(Stored items)
• • • • •

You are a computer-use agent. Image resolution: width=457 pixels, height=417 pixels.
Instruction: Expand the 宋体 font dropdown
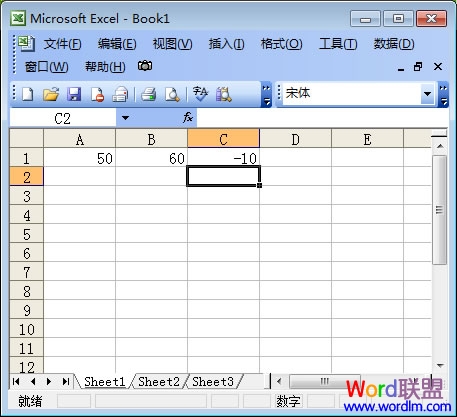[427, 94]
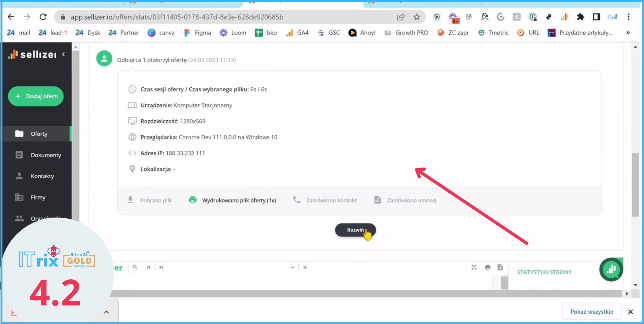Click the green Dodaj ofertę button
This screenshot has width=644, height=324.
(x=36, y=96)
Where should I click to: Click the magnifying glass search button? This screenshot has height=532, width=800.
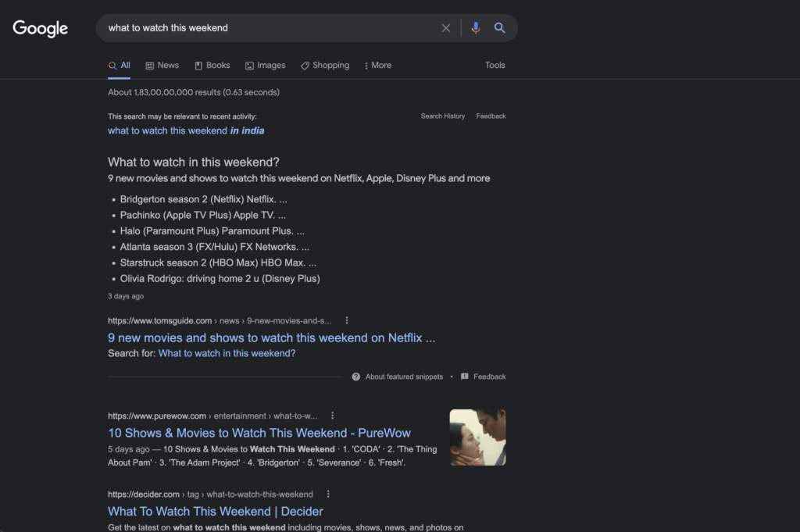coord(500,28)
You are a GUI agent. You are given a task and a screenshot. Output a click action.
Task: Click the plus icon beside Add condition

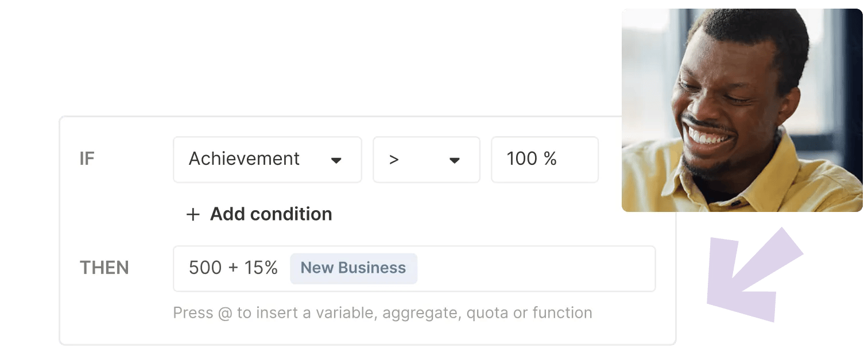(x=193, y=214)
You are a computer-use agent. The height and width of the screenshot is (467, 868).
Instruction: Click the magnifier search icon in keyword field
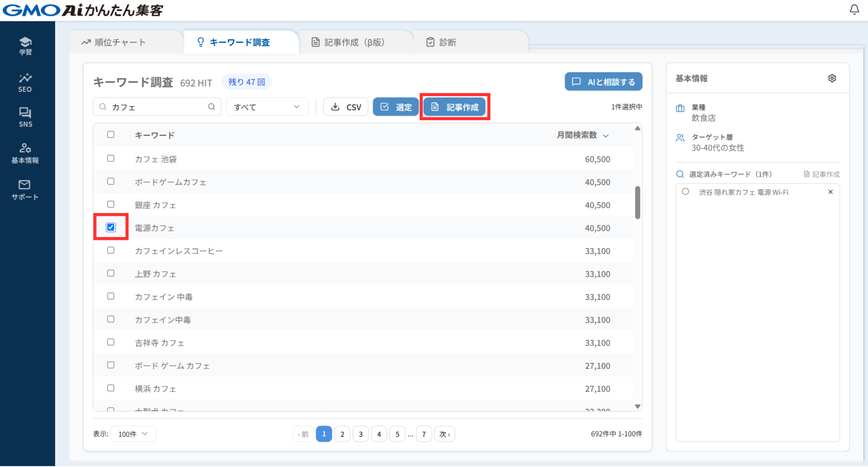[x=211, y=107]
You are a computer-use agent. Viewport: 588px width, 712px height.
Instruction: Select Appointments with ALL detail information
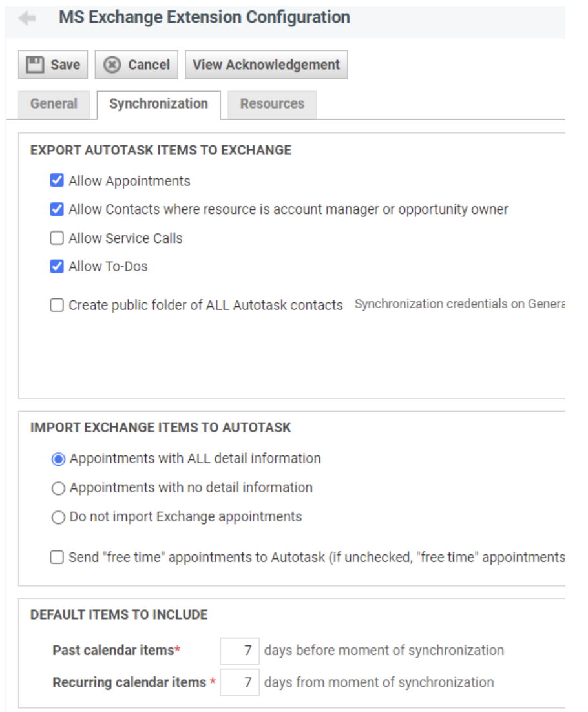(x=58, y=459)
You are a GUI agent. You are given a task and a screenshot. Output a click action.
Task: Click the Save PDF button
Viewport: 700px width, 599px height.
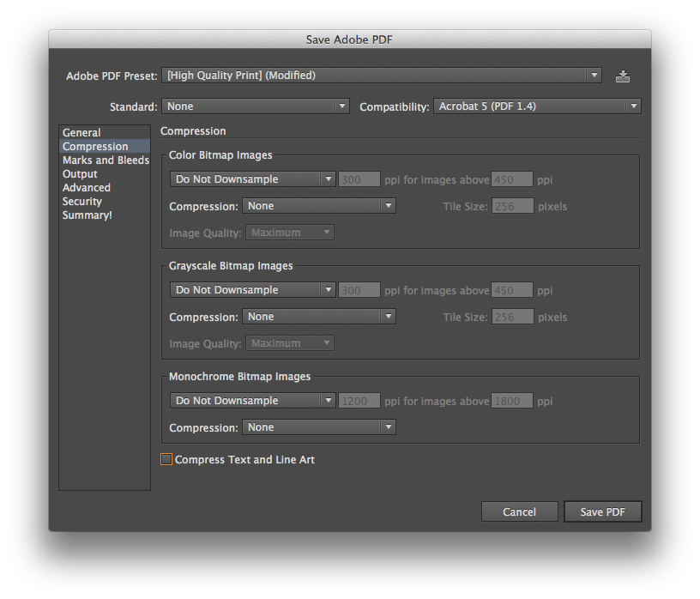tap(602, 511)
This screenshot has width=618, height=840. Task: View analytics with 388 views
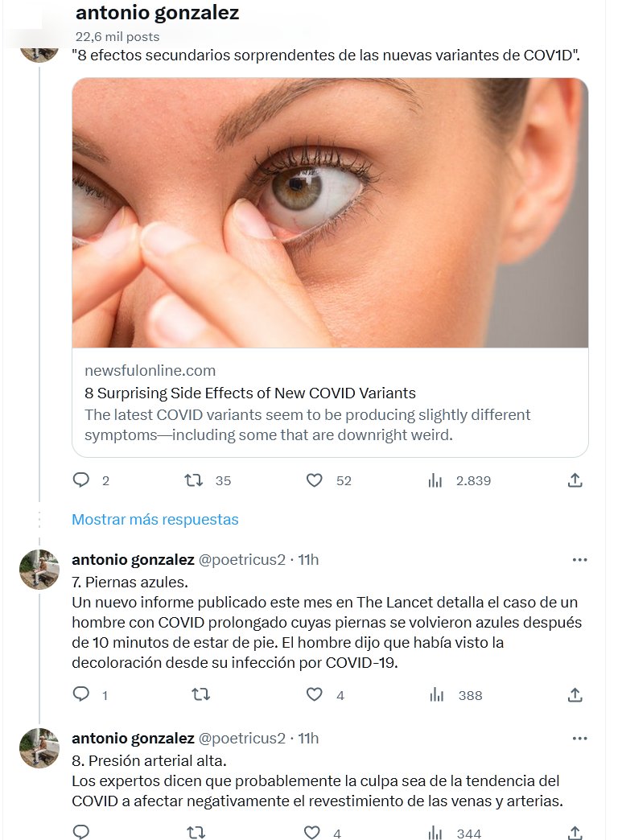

• • • • •

Write out again, exactly, each line from the one containing "Task: Click the Save PDF button" through the last line of the entries, and omit every picture.

Task: Click the Save PDF button
Viewport: 700px width, 599px height.
tap(602, 511)
This screenshot has width=618, height=840. Task: View analytics with 388 views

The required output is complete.